Stored items:
+ + + + + + +

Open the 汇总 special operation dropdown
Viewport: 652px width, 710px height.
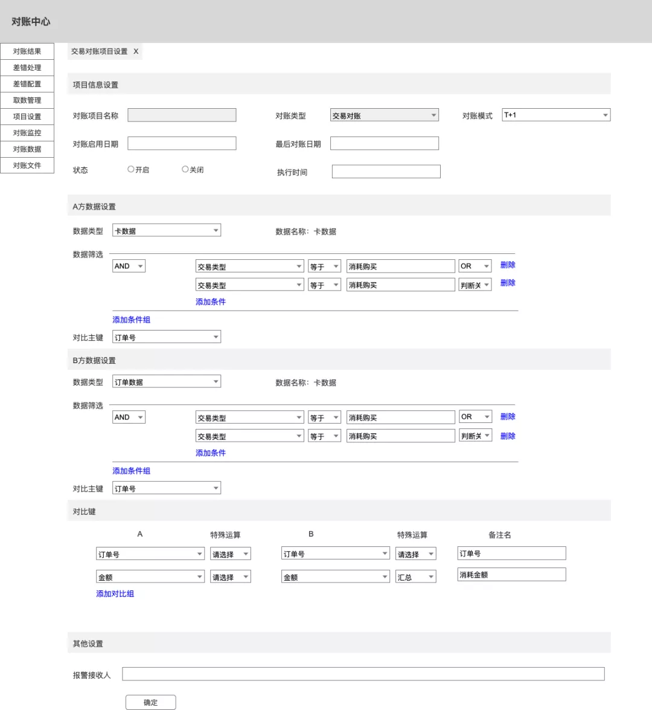pyautogui.click(x=416, y=577)
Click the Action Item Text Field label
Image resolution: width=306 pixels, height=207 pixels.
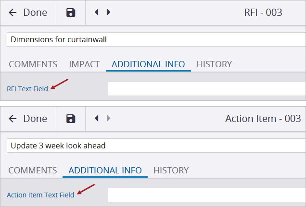pos(40,195)
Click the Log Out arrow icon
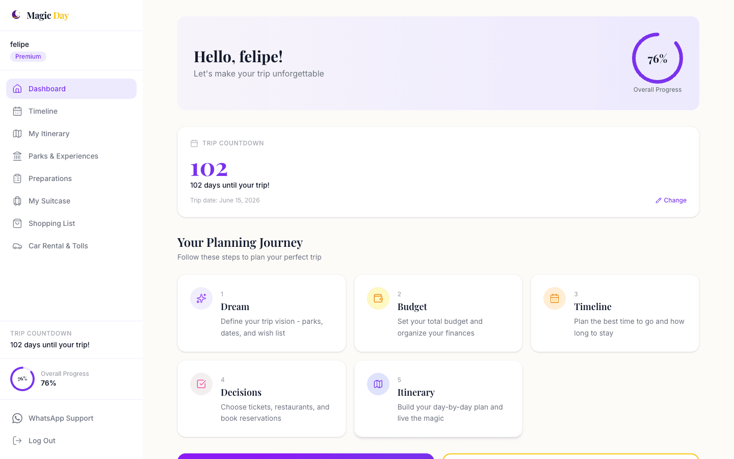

+ + + + + + +

Aim of the task.
All lines from the one holding "Image resolution: width=306" through the last line of the entries, and nothing else, are to be output exactly; leave out the pictures.

Result of the exercise.
Image resolution: width=306 pixels, height=207 pixels.
pos(40,195)
Click the Log Out arrow icon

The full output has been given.